Given Philips's pro-IP, pro-enforcement tradition, I thought that it was going to make an argument in favor of SEP-based exclusion orders, only to find out that the Dutch electronics giant focused almost exclusively on the MPEG LA grant-back issue. Here's the filing (this post continues below the document):

13-08-30 Philips Submission to ITC on Public Interest Re. Patent Pools by Florian Mueller

The H.264 declared-essential patent Philips exclusively focuses on (apart from a footnote relating to a WiFi patent) was asserted only against Funai, not Realtek. No infringement was identified, but in case this changes during the review, Philips urges the ITC to "deny any relief for the '663 Patent as contrary to the public interest, or in the alternative, direct the ALJ to reopen the factual record to address [the] important patent pool licensing issues [Philips raises in its submission]".

There are certain differences between the Microsoft-Google disagreement on the grant-back obligation and the LSI-Funai dispute, even though both have their basis in the same grant-back clause in the MPEG LA AVC/H.264 patent pool license agreement.
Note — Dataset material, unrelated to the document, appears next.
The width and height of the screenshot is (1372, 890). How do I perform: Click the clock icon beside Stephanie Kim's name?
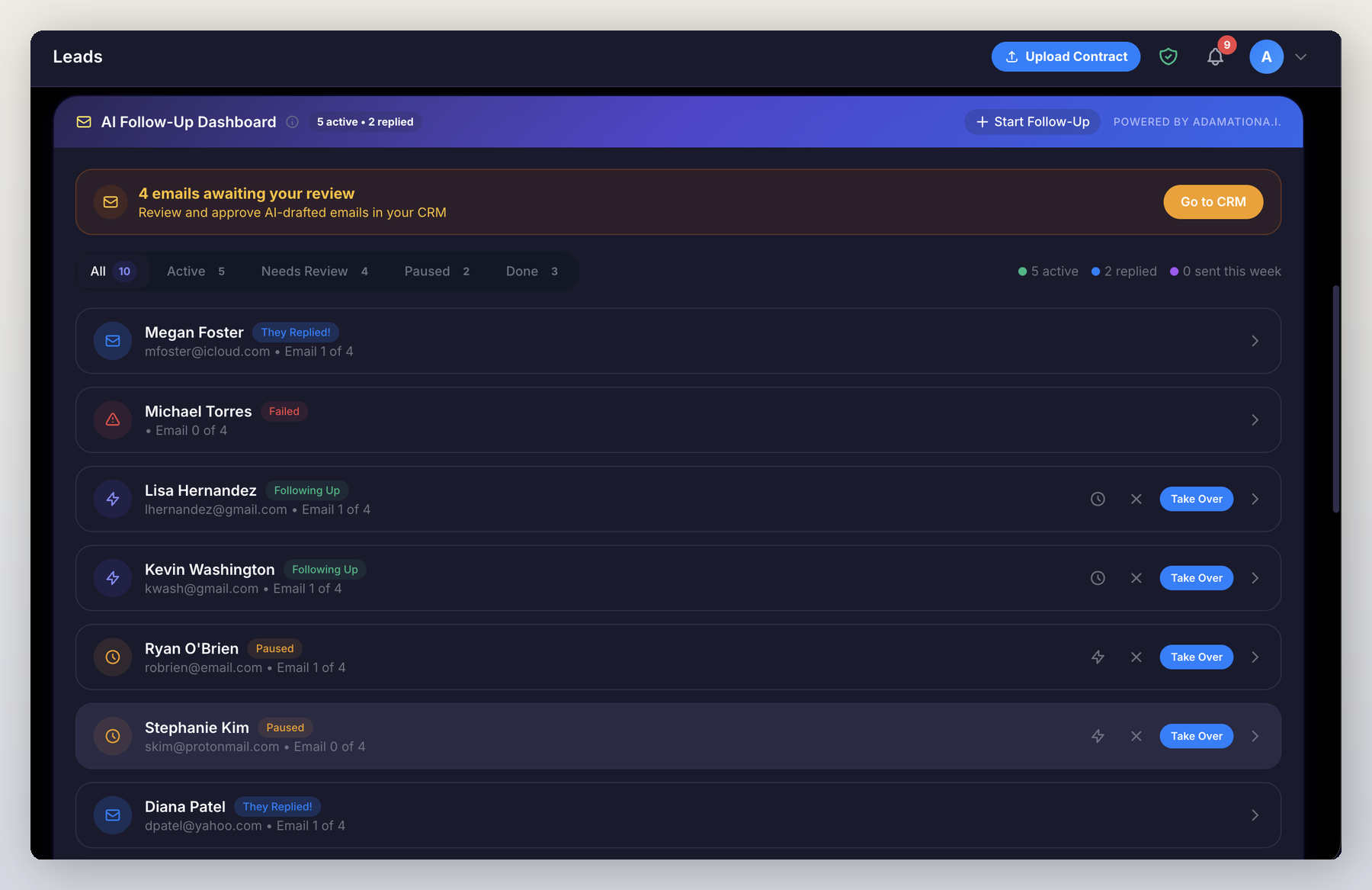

One difference is not central to Philips's argument: LSI allegedly "was a licensor of the H.264 pool" until its "voluntary withdrawal in 2007". Motorola was involved in negotiations on the formation of the pool, but never actually became a licensor. Philips emphasizes that its submission "focuses on LSI's obligations as a pool licensee", which is also Google's status, but not without raising "the additional issue of whether LSI has complied with its more general FRAND obligation by attempting to license [Funai] on discriminatory terms compared to similarly-situated patent pool licenses". Philips, for example, is still licensed to LSI's H.264 patents because it was granted a license (by LSI, through the pool) before LSI's 2007 withdrawal from the pool. This question of discrimination is a very interesting one, but Philips doesn't elaborate on it. We may see it come up in some other context at some point (I'm not aware of anything in the pipeline, but this looks like the kind of issue that might resurface).
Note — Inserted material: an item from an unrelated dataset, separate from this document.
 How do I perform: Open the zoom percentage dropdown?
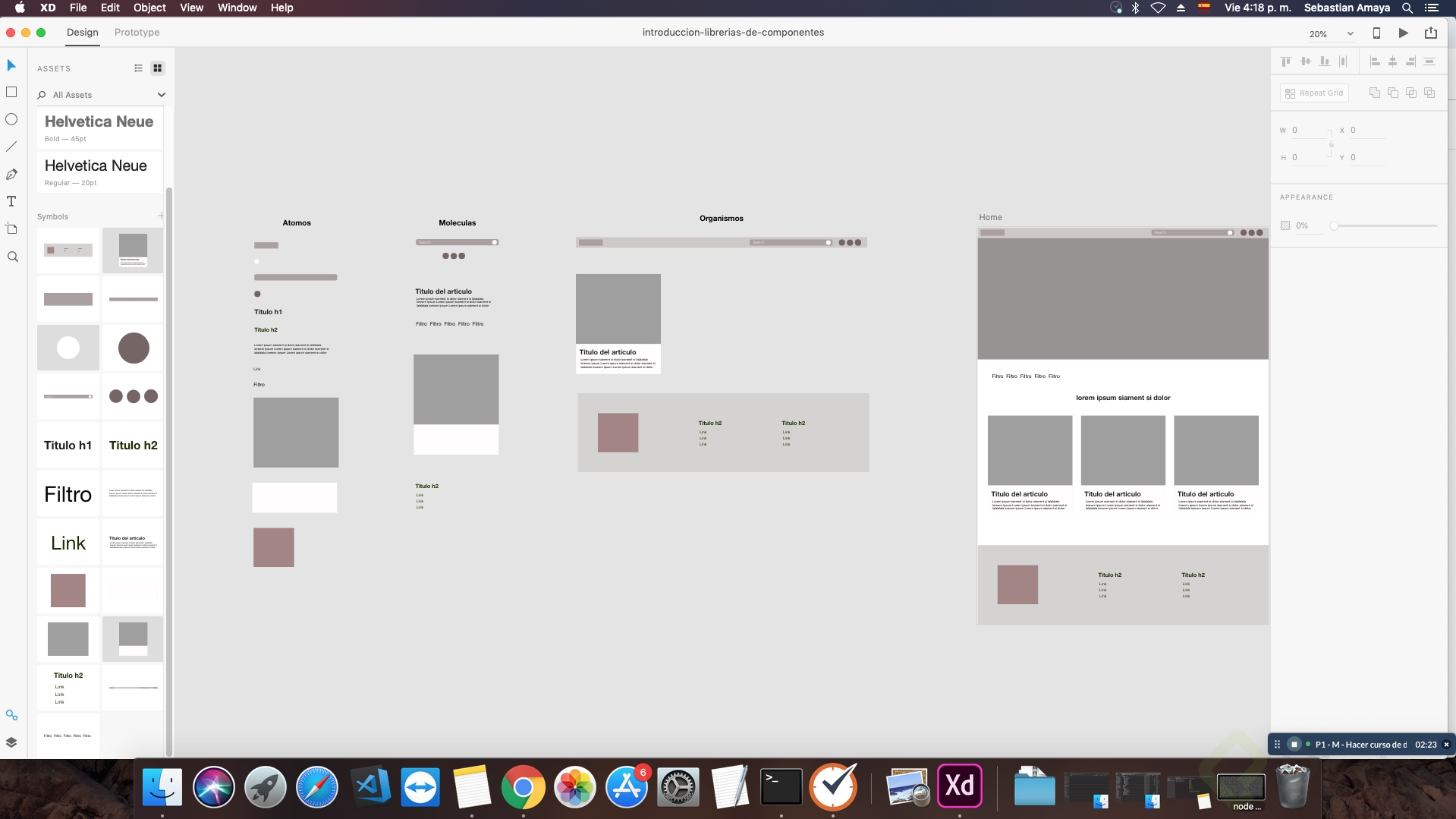(x=1351, y=33)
Another difference is that Google came up with theories that didn't really convince me as to why the patents held and enforced by its Motorola Mobility subsidiary somehow wouldn't fall within the scope of the grant-back clause. That is not an issue in the LSI case, at least not one that Philips mentions.

The bottommost sentence on page 2 of Philips's submission makes an important public-interest argument specific to the grant-back obligation:

"By ensuring that no licensee can take advantage of the pool license while asserting its own essential patents against other licensees, these commitments protect the incentives of licensors and licensees to join the H.264 pool, and in turn encourage the adoption of the H.264 standard."

I concur with Philips on this one. Hold-up through the pursuit of sales and import bans is totally unacceptable when a reciprocal-licensing obligation exists. The ITC should not allow anyone to perform an end-run around a grant-back obligation. The ITC has set a rather low bar (not infinitely low, but very low) for referring patents to arbitration. It would be inconsistent to make it easy to shirk a reciprocal-licensing obligation by handing someone an import ban over a patent that is reasonably likely to be subject to a grant-back clause.